Obviously Rajan is not part of the herd. Within the interview he says:

Let me put it this way. There is always some amount of regulatory capture. The people the regulators interact with are people they get to know. They see the world from their perspective, and, you know, they want to make sure they’re in their good books. And so it’s not surprising that across the world, you have a certain amount of the regulators acting in the interest of, and fighting for, the regulated.


This sounds like dairy.

Then Rajan says:

I’d even go one step further and say you don’t have to offer an explanation that relies on evil people or corrupt people. The entire crisis can be explained in terms of people who were doing the right things for their own organizations. You can even argue that it was not that they were misdirected by their own distorted compensation structures; they thought they were doing the right thing for their organization. But when you added it all up, it didn’t add up to doing good for society. And that’s where we have the problems. ...

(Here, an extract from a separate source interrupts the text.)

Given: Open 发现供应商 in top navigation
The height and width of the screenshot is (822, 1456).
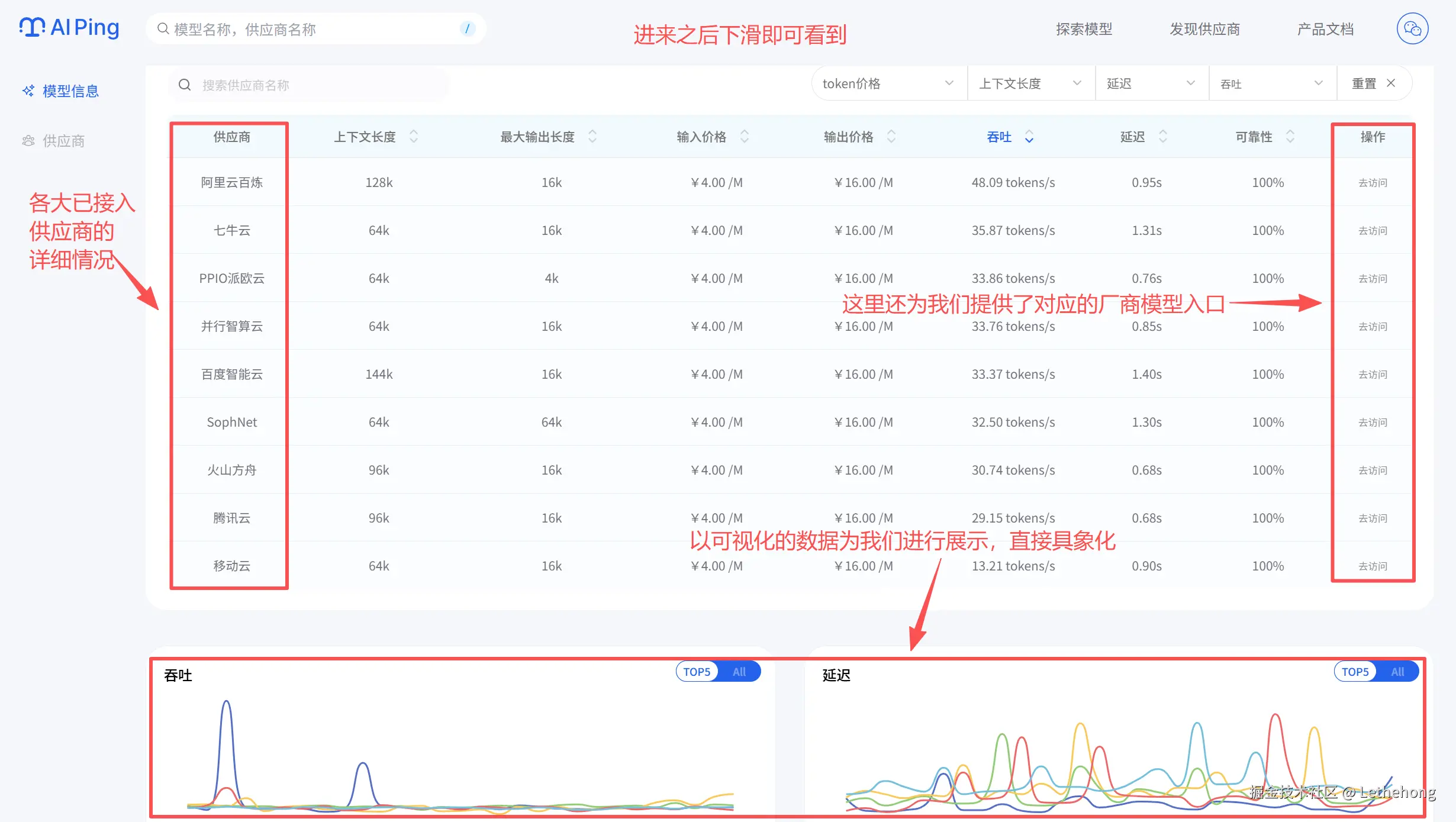Looking at the screenshot, I should pyautogui.click(x=1204, y=29).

There is the problem with dairy policy. Dairy policy should not be simply to benefit the few at the expense of the many. Much of rural America in traditional dairy areas look like war zones. Then when you look at the "new" dairy areas, until 2009, there is the upscale lifestyle of the owners surrounded by massive unemployment and poverty.

The discussion of dairy policy is muted to the point of inaudible because one side or another thinks their ox is being gored. I would suggest dairy needs to be a situation in which all are winners.

1 comment:

  1. I will have to disagree with him on the corrupt part. What part of wrong did Hanman not understand when inappropriate payments were made to friends?

    Was this amount ever really repaid by the greedy jerks or are we (the farmers) slowly paying for their evil (inappropriate payments, fines, hedging/speculating bad decisions) with low milk prices. What better excuse than a recession to repad losses due to cooked books?

    Also, using equity from the farmer to start ventures that have absolutely nothing to do with helping the farmer has nothing to do with "doing the right things for their own organizations." I guess it just depends on which organization you are talking about.